### Task brief
Restate verbatim the span of lines below between the line with "Click the chart shift triangle marker at top" and the line with "You are a GUI", including those two lines, and only that span.

[Extracted data entries]
↓↓↓

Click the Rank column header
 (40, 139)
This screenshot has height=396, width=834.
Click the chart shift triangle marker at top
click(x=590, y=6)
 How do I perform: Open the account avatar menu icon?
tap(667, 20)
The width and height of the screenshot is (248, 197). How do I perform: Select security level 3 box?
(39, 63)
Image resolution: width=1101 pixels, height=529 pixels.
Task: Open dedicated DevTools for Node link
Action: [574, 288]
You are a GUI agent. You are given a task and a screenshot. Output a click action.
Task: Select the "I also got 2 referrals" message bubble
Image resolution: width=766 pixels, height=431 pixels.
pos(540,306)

↑↑↑
↓↓↓

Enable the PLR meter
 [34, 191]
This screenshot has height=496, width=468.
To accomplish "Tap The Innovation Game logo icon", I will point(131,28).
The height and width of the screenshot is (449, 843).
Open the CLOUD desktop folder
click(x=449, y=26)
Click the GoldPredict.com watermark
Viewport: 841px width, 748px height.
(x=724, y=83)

↑↑↑
↓↓↓

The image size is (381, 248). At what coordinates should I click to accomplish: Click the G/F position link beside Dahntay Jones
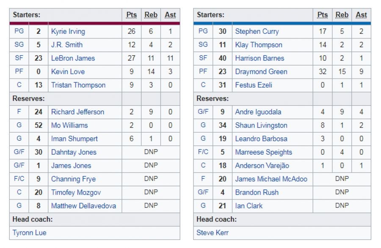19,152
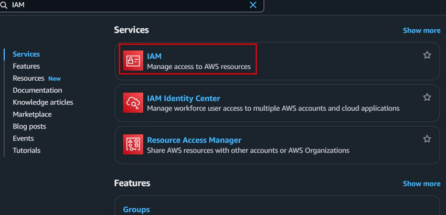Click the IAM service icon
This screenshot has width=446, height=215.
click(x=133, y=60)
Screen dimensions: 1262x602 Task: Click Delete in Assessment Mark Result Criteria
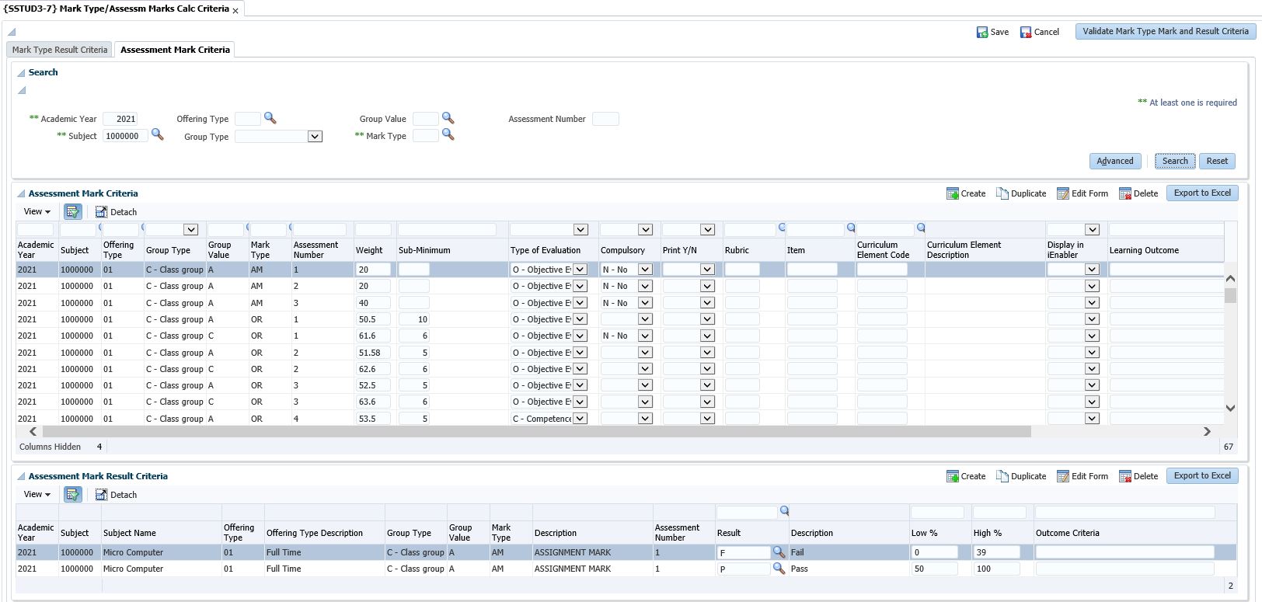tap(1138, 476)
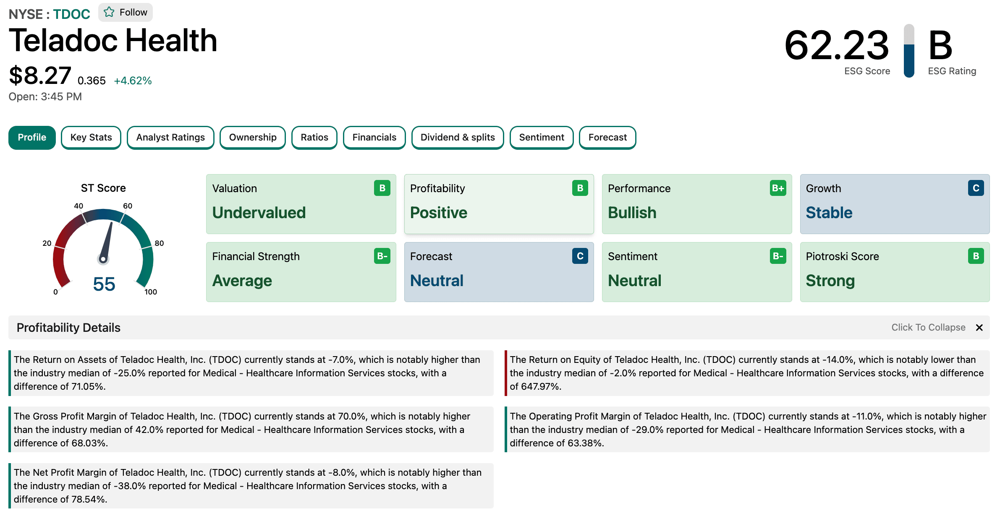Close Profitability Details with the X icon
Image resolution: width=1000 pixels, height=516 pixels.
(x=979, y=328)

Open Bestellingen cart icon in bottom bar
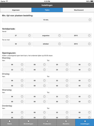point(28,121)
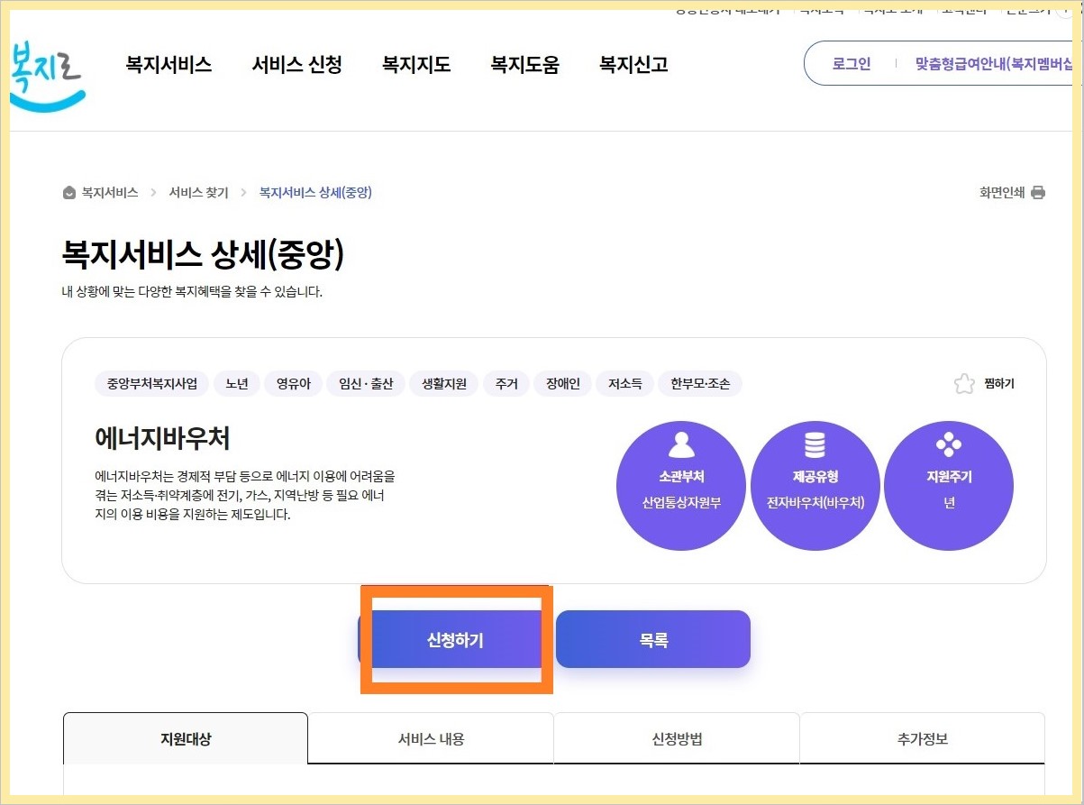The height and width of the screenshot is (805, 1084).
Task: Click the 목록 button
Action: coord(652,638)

↑↑↑

### Output of the task
Click the chart shift triangle marker at top
click(x=590, y=6)
 How do I perform: Open the account avatar menu icon?
tap(667, 20)
The width and height of the screenshot is (248, 197). How do I perform: Select security level 3 box?
(39, 63)
Image resolution: width=1101 pixels, height=529 pixels.
Task: Open dedicated DevTools for Node link
Action: [574, 288]
You are a GUI agent. You are given a task and a screenshot. Output a click action.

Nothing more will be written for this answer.